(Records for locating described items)
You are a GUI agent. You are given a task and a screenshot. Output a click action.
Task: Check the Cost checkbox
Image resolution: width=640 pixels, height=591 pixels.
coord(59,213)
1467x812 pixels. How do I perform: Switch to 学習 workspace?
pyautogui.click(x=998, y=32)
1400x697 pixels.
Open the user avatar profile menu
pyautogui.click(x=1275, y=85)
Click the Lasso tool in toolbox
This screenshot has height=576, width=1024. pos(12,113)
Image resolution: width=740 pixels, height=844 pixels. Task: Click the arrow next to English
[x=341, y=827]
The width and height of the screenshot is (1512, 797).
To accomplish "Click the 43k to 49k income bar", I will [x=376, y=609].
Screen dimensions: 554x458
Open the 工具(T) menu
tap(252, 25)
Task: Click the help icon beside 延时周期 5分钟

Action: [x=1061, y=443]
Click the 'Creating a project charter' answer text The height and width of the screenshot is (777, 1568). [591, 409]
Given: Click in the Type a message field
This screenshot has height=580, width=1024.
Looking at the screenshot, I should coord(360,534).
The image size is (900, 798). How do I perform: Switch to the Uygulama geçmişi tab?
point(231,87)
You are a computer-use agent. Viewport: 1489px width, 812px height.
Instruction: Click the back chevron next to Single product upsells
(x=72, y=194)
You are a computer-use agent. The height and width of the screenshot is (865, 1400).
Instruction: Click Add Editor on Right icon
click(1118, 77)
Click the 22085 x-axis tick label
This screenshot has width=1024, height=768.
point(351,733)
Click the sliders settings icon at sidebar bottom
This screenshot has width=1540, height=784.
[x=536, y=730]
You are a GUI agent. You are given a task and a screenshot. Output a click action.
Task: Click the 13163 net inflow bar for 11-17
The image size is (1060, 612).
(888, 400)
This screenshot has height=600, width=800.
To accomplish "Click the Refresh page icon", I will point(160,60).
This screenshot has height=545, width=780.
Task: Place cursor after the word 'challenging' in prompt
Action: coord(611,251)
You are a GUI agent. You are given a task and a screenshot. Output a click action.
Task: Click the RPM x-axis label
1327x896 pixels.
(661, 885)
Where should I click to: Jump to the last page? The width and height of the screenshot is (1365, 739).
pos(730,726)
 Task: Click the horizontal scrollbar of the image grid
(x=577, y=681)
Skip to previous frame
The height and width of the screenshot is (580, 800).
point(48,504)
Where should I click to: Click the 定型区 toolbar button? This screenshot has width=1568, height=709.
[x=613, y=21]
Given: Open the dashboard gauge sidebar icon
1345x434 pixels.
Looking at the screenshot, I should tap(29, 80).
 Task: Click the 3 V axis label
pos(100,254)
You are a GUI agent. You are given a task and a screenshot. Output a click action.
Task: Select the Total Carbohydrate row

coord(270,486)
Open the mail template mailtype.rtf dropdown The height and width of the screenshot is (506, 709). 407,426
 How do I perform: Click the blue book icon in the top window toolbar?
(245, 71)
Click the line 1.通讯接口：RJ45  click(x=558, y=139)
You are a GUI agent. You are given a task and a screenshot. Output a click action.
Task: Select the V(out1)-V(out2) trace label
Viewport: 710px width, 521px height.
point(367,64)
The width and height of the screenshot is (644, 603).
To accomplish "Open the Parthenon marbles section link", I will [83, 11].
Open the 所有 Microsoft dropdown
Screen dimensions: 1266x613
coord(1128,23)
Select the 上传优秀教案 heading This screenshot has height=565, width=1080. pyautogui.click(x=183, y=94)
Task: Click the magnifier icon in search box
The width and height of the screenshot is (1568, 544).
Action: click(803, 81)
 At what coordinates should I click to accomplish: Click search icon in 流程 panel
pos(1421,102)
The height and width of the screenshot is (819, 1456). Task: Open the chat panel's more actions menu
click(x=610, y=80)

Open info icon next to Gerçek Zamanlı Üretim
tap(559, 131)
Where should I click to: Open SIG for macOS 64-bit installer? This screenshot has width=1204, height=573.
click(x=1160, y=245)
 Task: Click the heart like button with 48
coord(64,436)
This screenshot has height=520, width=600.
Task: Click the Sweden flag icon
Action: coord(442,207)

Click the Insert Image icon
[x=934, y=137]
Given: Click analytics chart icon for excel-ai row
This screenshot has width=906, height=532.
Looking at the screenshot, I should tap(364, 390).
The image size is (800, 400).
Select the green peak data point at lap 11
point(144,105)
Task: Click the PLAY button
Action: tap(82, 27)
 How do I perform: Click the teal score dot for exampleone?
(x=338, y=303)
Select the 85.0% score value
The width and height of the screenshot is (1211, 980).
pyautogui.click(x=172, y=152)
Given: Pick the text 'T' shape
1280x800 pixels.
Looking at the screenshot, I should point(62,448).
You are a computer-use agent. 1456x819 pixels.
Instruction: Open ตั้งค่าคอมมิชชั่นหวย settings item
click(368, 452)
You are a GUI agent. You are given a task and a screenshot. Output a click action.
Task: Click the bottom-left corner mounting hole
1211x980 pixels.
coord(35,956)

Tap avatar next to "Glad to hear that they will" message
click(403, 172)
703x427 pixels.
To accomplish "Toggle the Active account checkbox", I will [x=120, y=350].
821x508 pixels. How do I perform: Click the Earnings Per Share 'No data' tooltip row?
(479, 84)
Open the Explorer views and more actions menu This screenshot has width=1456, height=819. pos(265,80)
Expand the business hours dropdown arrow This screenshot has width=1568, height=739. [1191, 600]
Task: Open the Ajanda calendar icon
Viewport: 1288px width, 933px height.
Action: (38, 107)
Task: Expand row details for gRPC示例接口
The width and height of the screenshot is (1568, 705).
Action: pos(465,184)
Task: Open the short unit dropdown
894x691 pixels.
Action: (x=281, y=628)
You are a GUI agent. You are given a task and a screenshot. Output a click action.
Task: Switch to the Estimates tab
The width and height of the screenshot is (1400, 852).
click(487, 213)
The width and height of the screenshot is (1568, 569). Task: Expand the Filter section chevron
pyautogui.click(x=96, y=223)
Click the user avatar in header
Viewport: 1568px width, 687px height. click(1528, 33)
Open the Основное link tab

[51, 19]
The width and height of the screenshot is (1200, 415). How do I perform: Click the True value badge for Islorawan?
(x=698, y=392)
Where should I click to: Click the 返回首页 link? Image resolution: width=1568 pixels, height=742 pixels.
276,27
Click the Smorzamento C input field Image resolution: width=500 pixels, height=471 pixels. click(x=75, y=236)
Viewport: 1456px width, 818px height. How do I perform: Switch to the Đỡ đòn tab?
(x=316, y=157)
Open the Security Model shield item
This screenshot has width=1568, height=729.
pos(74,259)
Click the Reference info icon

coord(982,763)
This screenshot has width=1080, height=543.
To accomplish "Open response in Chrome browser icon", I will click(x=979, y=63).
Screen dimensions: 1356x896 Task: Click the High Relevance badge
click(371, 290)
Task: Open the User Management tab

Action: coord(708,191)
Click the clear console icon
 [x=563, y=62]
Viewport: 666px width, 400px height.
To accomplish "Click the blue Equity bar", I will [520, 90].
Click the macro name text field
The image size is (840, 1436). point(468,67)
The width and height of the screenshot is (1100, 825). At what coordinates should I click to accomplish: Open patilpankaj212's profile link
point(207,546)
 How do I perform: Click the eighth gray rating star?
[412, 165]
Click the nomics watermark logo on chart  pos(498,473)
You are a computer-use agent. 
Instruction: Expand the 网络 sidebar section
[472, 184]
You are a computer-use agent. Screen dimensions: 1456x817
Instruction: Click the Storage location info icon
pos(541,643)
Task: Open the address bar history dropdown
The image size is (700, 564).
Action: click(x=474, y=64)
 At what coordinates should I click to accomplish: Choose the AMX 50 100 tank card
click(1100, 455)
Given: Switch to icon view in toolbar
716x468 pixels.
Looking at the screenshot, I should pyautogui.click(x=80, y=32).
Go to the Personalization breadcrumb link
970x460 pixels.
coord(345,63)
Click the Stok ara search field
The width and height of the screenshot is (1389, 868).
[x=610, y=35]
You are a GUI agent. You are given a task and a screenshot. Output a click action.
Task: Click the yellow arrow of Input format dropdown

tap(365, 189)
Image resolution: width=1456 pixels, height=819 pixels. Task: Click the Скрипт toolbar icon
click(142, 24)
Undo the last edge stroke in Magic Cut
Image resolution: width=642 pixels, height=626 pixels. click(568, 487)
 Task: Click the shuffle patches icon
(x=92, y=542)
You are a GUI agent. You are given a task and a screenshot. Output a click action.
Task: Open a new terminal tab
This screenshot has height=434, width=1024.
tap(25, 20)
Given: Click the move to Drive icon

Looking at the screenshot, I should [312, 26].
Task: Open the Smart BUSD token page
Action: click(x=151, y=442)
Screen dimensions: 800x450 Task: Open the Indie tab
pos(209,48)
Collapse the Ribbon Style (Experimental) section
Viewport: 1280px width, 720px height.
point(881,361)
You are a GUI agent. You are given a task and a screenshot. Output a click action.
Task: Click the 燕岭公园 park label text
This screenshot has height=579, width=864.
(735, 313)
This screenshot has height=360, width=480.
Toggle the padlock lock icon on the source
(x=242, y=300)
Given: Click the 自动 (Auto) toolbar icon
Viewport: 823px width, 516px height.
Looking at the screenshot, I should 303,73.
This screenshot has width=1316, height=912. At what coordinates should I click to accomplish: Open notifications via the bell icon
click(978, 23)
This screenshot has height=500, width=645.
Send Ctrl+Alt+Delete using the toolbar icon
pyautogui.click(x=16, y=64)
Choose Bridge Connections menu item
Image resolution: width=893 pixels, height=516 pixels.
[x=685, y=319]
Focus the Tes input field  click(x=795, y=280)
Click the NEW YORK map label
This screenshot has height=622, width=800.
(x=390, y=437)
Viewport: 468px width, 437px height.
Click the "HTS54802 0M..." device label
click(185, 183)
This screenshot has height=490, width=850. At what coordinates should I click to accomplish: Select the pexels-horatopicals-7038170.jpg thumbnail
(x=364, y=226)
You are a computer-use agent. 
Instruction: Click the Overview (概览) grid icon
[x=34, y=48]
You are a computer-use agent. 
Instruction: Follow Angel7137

> **Written exercise**: Give the lines of the listing between the line containing "Viewport: 1456px width, 818px" and the line containing "Click the nomics", inclusive, as a JSON list of strings with one string per line, omitting blank lines.

> **Written answer**:
[
  "Viewport: 1456px width, 818px height. How do I perform: Switch to the Đỡ đòn tab?",
  "(x=316, y=157)",
  "Open the Security Model shield item",
  "This screenshot has width=1568, height=729.",
  "pos(74,259)",
  "Click the Reference info icon",
  "coord(982,763)",
  "This screenshot has width=1080, height=543.",
  "To accomplish \"Open response in Chrome browser icon\", I will click(x=979, y=63).",
  "Screen dimensions: 1356x896 Task: Click the High Relevance badge",
  "click(371, 290)",
  "Task: Open the User Management tab",
  "Action: coord(708,191)",
  "Click the clear console icon",
  " [x=563, y=62]",
  "Viewport: 666px width, 400px height.",
  "To accomplish \"Click the blue Equity bar\", I will [520, 90].",
  "Click the macro name text field",
  "The image size is (840, 1436). point(468,67)",
  "The width and height of the screenshot is (1100, 825). At what coordinates should I click to accomplish: Open patilpankaj212's profile link",
  "point(207,546)",
  " How do I perform: Click the eighth gray rating star?",
  "[412, 165]",
  "Click the nomics watermark logo on chart  pos(498,473)"
]